Researchers blamed a "talent mismatch" under a university education system that they say may not be able to meet the needs of a future economy.
In a study conducted by the council and the University of Hong Kong Business School, only 28 percent of 184 enterprises in the food, health and green technology sectors interviewed between July and September said they're confident of finding suitable talent in the innovative technology field in the next year or two.
"The world is changing so rapidly that the demand for certain types of workers, especially in advanced manufacturing, may not be the kind of undergraduate students that we have been training or educating," HKU Business School's Professor of Economics Tang Heiwai told RTHK's Kelly Yu.
"There's room to think about vocational training and what else can be done on the relatively less academic side to make sure that our future generation will have the skills and vision to contribute to their own economies."
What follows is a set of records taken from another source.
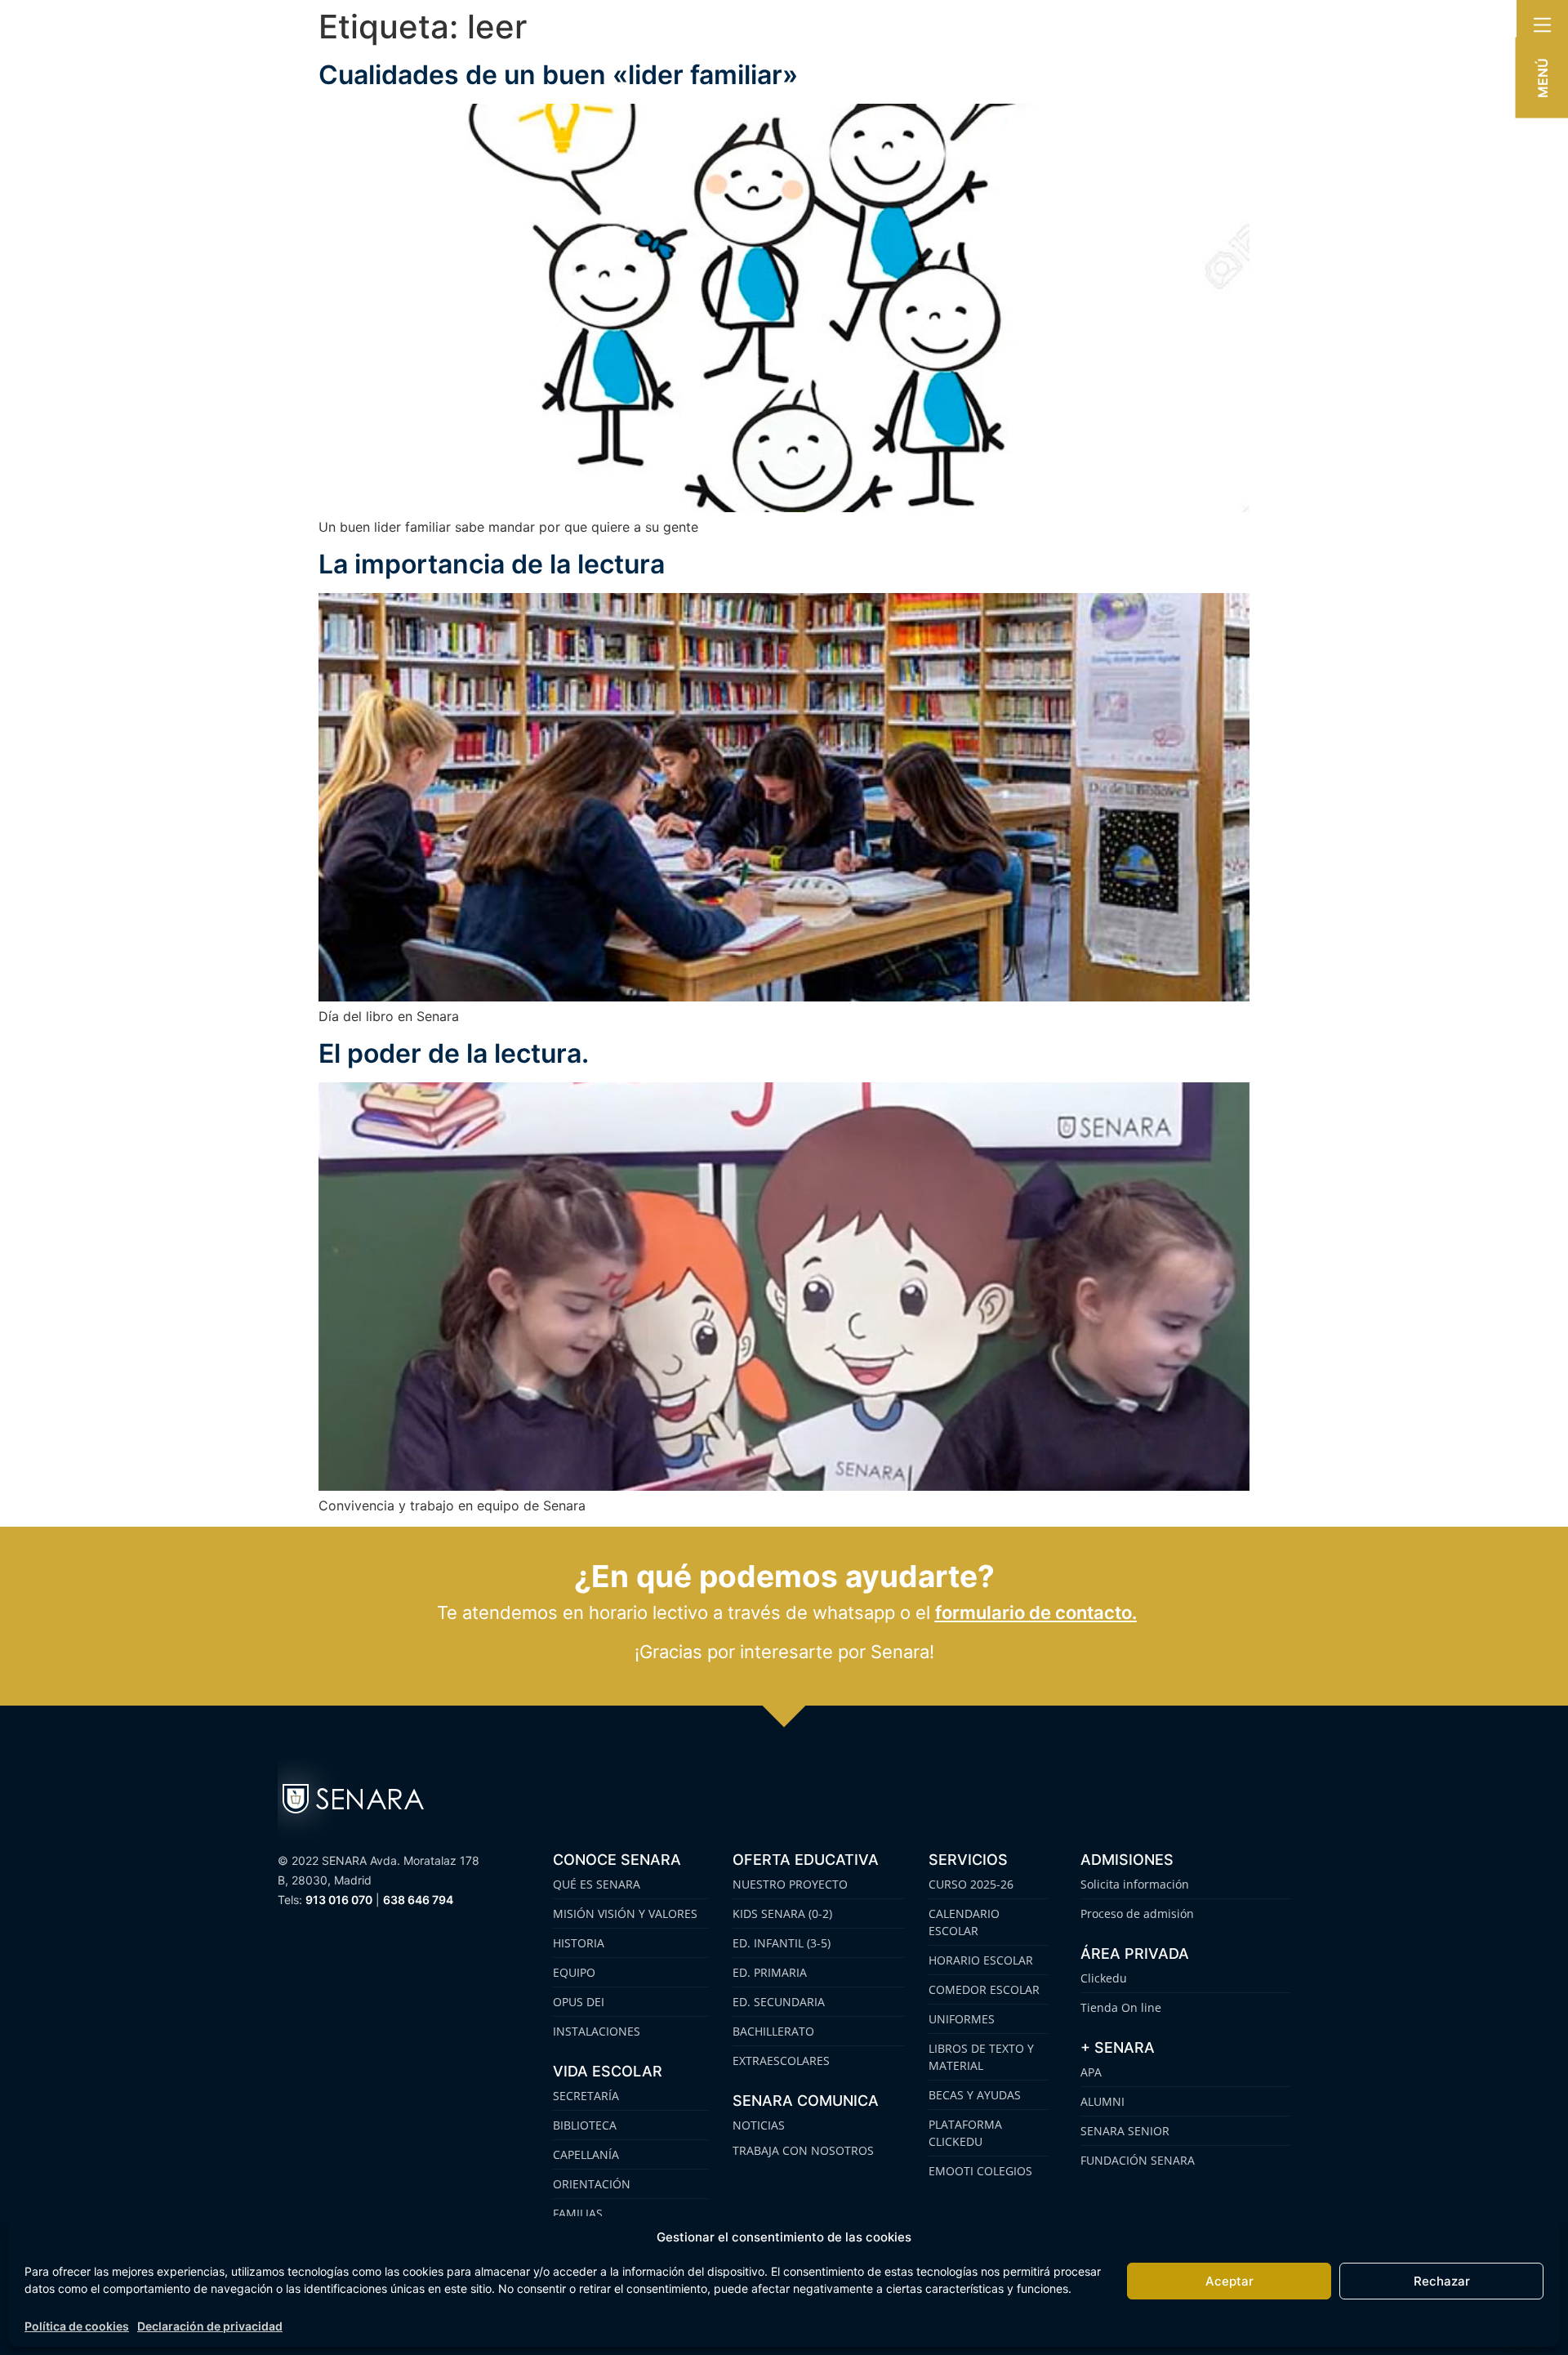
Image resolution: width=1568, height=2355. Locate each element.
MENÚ (1543, 78)
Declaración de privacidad (210, 2326)
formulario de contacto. (1036, 1612)
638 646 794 (418, 1900)
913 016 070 (338, 1900)
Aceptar (1229, 2281)
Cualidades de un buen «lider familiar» (558, 75)
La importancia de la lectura (491, 564)
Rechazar (1442, 2281)
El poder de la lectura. (453, 1053)
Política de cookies (76, 2326)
More than half of the firms interviewed in the study said they had plans to expand existing local production lines or move them to the SAR from the mainland or elsewhere, but many of them said the lack of space here was holding them back.
But Edmond Lai, chief digital officer of the Hong Kong Productivity Council, pointed out that more than 30 percent of the respondents think less than 10,000 square feet is enough for factories.
He said that won't be difficult to meet with existing industrial facilities and the new Advanced Manufacturing Centre, which is due for completion next year.
"There were some misconceptions in the past. People would think that Hong Kong as an expensive city, it's difficult to attract production facilities here. And they think that production needs a lot of space," he said.